───── PAGE TEXT

Proc sort data=Random_A;
by ST;
run;

Proc sort data=Random_B;
by ST;
run;

data interleave1;
set random_A random_B;
by ST;
run;

proc sort data=interleave1 out=interleave2 nounikey;
by target;
run;

Re: Conditional interleaving of two datasets?

Patrick — Thu, 16 May 2024 05:51:27 GMT

Below one way how this could work.

Interleaving data is slower than concatenating. If you need the result sorted then I'd be doing this after combining the tables. Depending on how many source rows get dropped this also leads to less rows in total that need sorting.

data Random_A (drop=i);
  call streaminit(4786);
  do i=1 to 100;
    Source="A";
    Target=rand("Integer",1,100);
    ST=catx('/',Source,Target);
    output;
  end;

data Random_B (drop=i);
  call streaminit(6874);
  do i=1 to 150;
    Source="B";
    Target=rand("Integer",1,100);
    ST=catx('/',Source,Target);
    output;
  end;

proc sql;
  create view work.common_vals as
  select l.target
  from Random_A l inner join Random_B r
    on l.target=r.target
  ;
quit;

data inter;
  set random_A random_B;
  if _n_=1 then
    do;
      dcl hash h1(dataset:"work.common_vals");
      h1.defineKey('Target');
      h1.defineDone();
    end;
  if h1.check()=0;
run;

proc sort data=inter out=want;
  by st;
run;

If you have a bigger data volume with repeated values for target in both tables then you could use below SQL alternative to avoid a many:many join that creates a lot of rows.

proc sql;
  create view work.common_vals as
  select l.target
  from (select distinct target from Random_A) l inner join Random_B r
    on l.target=r.target
  ;
quit;

Re: Conditional interleaving of two datasets?

yabwon — Thu, 16 May 2024 06:30:54 GMT

If I understood you correctly, for each value of Target you want observations from A and B only if that Target value exists in both.

If so, then try this:

Proc sort data=Random_A equals;
by Target;
run;

Proc sort data=Random_B equals;
by Target;
run;


data interleave1;
  do _N_=1 by 1 until(last.Target);
    set random_A(in=ina) random_B(in=inb);
    by Target;
    N_A+ina;
    N_B+inb;
  end;

  do _N_=1 to _N_;
    set random_A random_B curobs=curobs1;
    by Target;
    if N_A and N_B then output;
  end; 

  call missing(N_A,N_B);
run;

Bart

Re: Conditional interleaving of two datasets?

──────────
───── DATA LINES

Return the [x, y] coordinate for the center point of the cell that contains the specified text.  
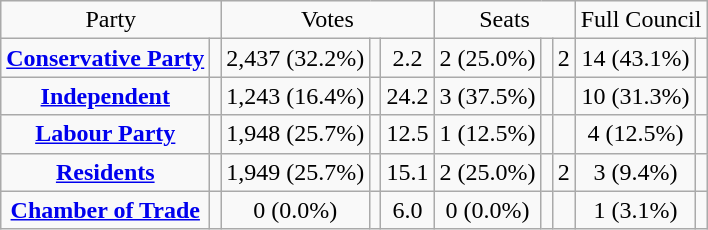
Residents [106, 172]
Labour Party [106, 134]
15.1 [408, 172]
Conservative Party [106, 58]
12.5 [408, 134]
Independent [106, 96]
10 (31.3%) [636, 96]
4 (12.5%) [636, 134]
Chamber of Trade [106, 210]
1 (3.1%) [636, 210]
1 (12.5%) [488, 134]
1,949 (25.7%) [296, 172]
3 (37.5%) [488, 96]
3 (9.4%) [636, 172]
14 (43.1%) [636, 58]
Party [111, 20]
Votes [328, 20]
2.2 [408, 58]
24.2 [408, 96]
6.0 [408, 210]
Full Council [641, 20]
1,243 (16.4%) [296, 96]
2,437 (32.2%) [296, 58]
Seats [504, 20]
1,948 (25.7%) [296, 134]
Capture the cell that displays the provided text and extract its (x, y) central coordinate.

──────────

_GIVEN TASK 1_
Transcribe the passage of the SAS forum thread from "Patrick — Thu, 16" up to and including "that need sorting.".
_GIVEN TASK 2_
Express the lines of the records as a numbered list, from the line with "Residents [106, 172]" up to and including the last line of the records, leaving out blank lines and giving only those lines.
The SAS forum thread and the records have no connection to each other.

_CORRECT RESPONSE 1_
Patrick — Thu, 16 May 2024 05:51:27 GMT

Below one way how this could work.

Interleaving data is slower than concatenating. If you need the result sorted then I'd be doing this after combining the tables. Depending on how many source rows get dropped this also leads to less rows in total that need sorting.

_CORRECT RESPONSE 2_
1. Residents [106, 172]
2. Labour Party [106, 134]
3. 15.1 [408, 172]
4. Conservative Party [106, 58]
5. 12.5 [408, 134]
6. Independent [106, 96]
7. 10 (31.3%) [636, 96]
8. 4 (12.5%) [636, 134]
9. Chamber of Trade [106, 210]
10. 1 (3.1%) [636, 210]
11. 1 (12.5%) [488, 134]
12. 1,949 (25.7%) [296, 172]
13. 3 (37.5%) [488, 96]
14. 3 (9.4%) [636, 172]
15. 14 (43.1%) [636, 58]
16. Party [111, 20]
17. Votes [328, 20]
18. 2.2 [408, 58]
19. 24.2 [408, 96]
20. 6.0 [408, 210]
21. Full Council [641, 20]
22. 1,243 (16.4%) [296, 96]
23. 2,437 (32.2%) [296, 58]
24. Seats [504, 20]
25. 1,948 (25.7%) [296, 134]
26. Capture the cell that displays the provided text and extract its (x, y) central coordinate.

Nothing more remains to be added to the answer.